### Exercise prompt
Below are the entries to retype; reproduce each one exactly.
* * * * *
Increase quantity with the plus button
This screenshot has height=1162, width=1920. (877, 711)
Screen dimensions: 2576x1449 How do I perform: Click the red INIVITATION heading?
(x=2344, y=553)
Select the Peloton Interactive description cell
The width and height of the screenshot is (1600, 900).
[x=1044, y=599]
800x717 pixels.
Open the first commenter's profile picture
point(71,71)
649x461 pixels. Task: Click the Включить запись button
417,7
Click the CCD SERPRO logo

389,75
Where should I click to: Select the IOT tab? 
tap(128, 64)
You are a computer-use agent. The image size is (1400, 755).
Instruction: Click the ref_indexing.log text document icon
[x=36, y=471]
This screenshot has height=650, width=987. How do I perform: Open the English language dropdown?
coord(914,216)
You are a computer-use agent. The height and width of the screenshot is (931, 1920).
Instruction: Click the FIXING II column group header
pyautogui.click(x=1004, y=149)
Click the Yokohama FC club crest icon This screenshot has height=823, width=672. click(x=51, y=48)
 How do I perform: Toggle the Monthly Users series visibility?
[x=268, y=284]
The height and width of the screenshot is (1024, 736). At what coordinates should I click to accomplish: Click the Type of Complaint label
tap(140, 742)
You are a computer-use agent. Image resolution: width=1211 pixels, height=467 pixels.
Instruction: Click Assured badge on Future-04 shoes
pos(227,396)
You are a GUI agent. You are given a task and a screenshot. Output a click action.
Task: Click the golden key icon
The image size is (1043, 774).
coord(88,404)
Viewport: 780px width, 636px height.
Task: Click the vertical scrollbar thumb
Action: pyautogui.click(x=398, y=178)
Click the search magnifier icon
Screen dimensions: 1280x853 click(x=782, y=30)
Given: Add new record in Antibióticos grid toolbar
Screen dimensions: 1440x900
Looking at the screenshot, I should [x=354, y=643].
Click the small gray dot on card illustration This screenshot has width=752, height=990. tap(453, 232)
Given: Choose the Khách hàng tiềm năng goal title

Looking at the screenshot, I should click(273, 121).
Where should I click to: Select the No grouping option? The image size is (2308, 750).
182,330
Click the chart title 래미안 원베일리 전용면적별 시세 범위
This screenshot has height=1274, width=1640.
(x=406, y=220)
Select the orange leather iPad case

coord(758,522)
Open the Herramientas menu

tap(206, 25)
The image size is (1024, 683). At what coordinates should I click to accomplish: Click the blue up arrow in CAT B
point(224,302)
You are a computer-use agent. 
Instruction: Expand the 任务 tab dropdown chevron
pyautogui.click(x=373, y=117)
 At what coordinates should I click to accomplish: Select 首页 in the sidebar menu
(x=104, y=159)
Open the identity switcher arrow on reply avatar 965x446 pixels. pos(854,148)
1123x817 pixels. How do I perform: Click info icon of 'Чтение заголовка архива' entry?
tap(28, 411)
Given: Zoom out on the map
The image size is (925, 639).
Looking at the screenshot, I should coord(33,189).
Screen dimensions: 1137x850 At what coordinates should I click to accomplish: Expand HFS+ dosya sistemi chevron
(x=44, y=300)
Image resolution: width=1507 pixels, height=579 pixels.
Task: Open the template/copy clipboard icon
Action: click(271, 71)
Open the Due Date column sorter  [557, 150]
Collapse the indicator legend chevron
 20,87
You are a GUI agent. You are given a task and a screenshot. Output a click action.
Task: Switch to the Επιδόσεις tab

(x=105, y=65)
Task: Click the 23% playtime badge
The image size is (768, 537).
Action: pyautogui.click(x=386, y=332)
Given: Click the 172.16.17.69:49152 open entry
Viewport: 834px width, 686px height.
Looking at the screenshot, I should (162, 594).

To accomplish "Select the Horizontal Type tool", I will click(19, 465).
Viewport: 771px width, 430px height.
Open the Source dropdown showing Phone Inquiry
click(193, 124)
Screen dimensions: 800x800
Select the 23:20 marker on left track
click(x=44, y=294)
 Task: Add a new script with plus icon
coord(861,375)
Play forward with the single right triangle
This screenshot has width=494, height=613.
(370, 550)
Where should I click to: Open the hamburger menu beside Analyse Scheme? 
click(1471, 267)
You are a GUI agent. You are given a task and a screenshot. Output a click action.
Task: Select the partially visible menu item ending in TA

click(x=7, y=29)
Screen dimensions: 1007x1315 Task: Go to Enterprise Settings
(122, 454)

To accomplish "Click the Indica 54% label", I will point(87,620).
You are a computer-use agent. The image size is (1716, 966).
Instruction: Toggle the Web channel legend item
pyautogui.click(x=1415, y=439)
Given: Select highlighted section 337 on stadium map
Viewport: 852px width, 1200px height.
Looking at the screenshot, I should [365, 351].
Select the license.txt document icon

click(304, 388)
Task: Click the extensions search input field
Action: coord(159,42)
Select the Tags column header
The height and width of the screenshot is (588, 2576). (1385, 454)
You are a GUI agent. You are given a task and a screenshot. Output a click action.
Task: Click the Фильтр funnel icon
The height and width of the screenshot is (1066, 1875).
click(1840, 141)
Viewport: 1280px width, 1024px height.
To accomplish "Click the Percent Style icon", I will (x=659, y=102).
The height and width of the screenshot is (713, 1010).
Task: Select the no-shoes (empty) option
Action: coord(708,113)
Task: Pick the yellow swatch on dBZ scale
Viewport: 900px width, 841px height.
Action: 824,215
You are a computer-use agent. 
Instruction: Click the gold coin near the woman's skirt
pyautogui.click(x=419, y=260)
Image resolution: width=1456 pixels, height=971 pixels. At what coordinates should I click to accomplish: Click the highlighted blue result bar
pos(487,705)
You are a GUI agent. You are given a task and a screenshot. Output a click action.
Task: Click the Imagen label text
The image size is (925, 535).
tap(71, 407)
* * * * *
### Solution for this exercise
Increase quantity with the plus button
This screenshot has height=1162, width=1920. (877, 711)
Screen dimensions: 2576x1449 How do I perform: Click the red INIVITATION heading?
(x=2344, y=553)
Select the Peloton Interactive description cell
The width and height of the screenshot is (1600, 900).
[x=1044, y=599]
800x717 pixels.
Open the first commenter's profile picture
point(71,71)
649x461 pixels. Task: Click the Включить запись button
417,7
Click the CCD SERPRO logo

389,75
Where should I click to: Select the IOT tab? 
tap(128, 64)
You are a computer-use agent. The image size is (1400, 755).
Instruction: Click the ref_indexing.log text document icon
[x=36, y=471]
This screenshot has height=650, width=987. How do I perform: Open the English language dropdown?
coord(914,216)
You are a computer-use agent. The height and width of the screenshot is (931, 1920).
Instruction: Click the FIXING II column group header
pyautogui.click(x=1004, y=149)
Click the Yokohama FC club crest icon This screenshot has height=823, width=672. click(x=51, y=48)
 How do I perform: Toggle the Monthly Users series visibility?
[x=268, y=284]
The height and width of the screenshot is (1024, 736). At what coordinates should I click to accomplish: Click the Type of Complaint label
tap(140, 742)
You are a computer-use agent. Image resolution: width=1211 pixels, height=467 pixels.
Instruction: Click Assured badge on Future-04 shoes
pos(227,396)
You are a GUI agent. You are given a task and a screenshot. Output a click action.
Task: Click the golden key icon
The image size is (1043, 774).
coord(88,404)
Viewport: 780px width, 636px height.
Task: Click the vertical scrollbar thumb
Action: pyautogui.click(x=398, y=178)
Click the search magnifier icon
Screen dimensions: 1280x853 click(x=782, y=30)
Given: Add new record in Antibióticos grid toolbar
Screen dimensions: 1440x900
Looking at the screenshot, I should [x=354, y=643].
Click the small gray dot on card illustration This screenshot has width=752, height=990. tap(453, 232)
Given: Choose the Khách hàng tiềm năng goal title

Looking at the screenshot, I should click(273, 121).
Where should I click to: Select the No grouping option? The image size is (2308, 750).
182,330
Click the chart title 래미안 원베일리 전용면적별 시세 범위
This screenshot has height=1274, width=1640.
(x=406, y=220)
Select the orange leather iPad case

coord(758,522)
Open the Herramientas menu

tap(206, 25)
The image size is (1024, 683). At what coordinates should I click to accomplish: Click the blue up arrow in CAT B
point(224,302)
You are a computer-use agent. 
Instruction: Expand the 任务 tab dropdown chevron
pyautogui.click(x=373, y=117)
 At what coordinates should I click to accomplish: Select 首页 in the sidebar menu
(x=104, y=159)
Open the identity switcher arrow on reply avatar 965x446 pixels. pos(854,148)
1123x817 pixels. How do I perform: Click info icon of 'Чтение заголовка архива' entry?
tap(28, 411)
Given: Zoom out on the map
The image size is (925, 639).
Looking at the screenshot, I should coord(33,189).
Screen dimensions: 1137x850 At what coordinates should I click to accomplish: Expand HFS+ dosya sistemi chevron
(x=44, y=300)
Image resolution: width=1507 pixels, height=579 pixels.
Task: Open the template/copy clipboard icon
Action: click(271, 71)
Open the Due Date column sorter  [557, 150]
Collapse the indicator legend chevron
 20,87
You are a GUI agent. You are given a task and a screenshot. Output a click action.
Task: Switch to the Επιδόσεις tab

(x=105, y=65)
Task: Click the 23% playtime badge
The image size is (768, 537).
Action: pyautogui.click(x=386, y=332)
Given: Click the 172.16.17.69:49152 open entry
Viewport: 834px width, 686px height.
Looking at the screenshot, I should (162, 594).

To accomplish "Select the Horizontal Type tool", I will click(19, 465).
Viewport: 771px width, 430px height.
Open the Source dropdown showing Phone Inquiry
click(193, 124)
Screen dimensions: 800x800
Select the 23:20 marker on left track
click(x=44, y=294)
 Task: Add a new script with plus icon
coord(861,375)
Play forward with the single right triangle
This screenshot has width=494, height=613.
(370, 550)
Where should I click to: Open the hamburger menu beside Analyse Scheme? 
click(1471, 267)
You are a GUI agent. You are given a task and a screenshot. Output a click action.
Task: Select the partially visible menu item ending in TA

click(x=7, y=29)
Screen dimensions: 1007x1315 Task: Go to Enterprise Settings
(122, 454)

To accomplish "Click the Indica 54% label", I will point(87,620).
You are a computer-use agent. The image size is (1716, 966).
Instruction: Toggle the Web channel legend item
pyautogui.click(x=1415, y=439)
Given: Select highlighted section 337 on stadium map
Viewport: 852px width, 1200px height.
Looking at the screenshot, I should [365, 351].
Select the license.txt document icon

click(304, 388)
Task: Click the extensions search input field
Action: coord(159,42)
Select the Tags column header
The height and width of the screenshot is (588, 2576). (1385, 454)
You are a GUI agent. You are given a task and a screenshot. Output a click action.
Task: Click the Фильтр funnel icon
The height and width of the screenshot is (1066, 1875).
click(1840, 141)
Viewport: 1280px width, 1024px height.
To accomplish "Click the Percent Style icon", I will (x=659, y=102).
The height and width of the screenshot is (713, 1010).
Task: Select the no-shoes (empty) option
Action: coord(708,113)
Task: Pick the yellow swatch on dBZ scale
Viewport: 900px width, 841px height.
Action: 824,215
You are a computer-use agent. 
Instruction: Click the gold coin near the woman's skirt
pyautogui.click(x=419, y=260)
Image resolution: width=1456 pixels, height=971 pixels. At what coordinates should I click to accomplish: Click the highlighted blue result bar
pos(487,705)
You are a GUI agent. You are given a task and a screenshot. Output a click action.
Task: Click the Imagen label text
The image size is (925, 535).
tap(71, 407)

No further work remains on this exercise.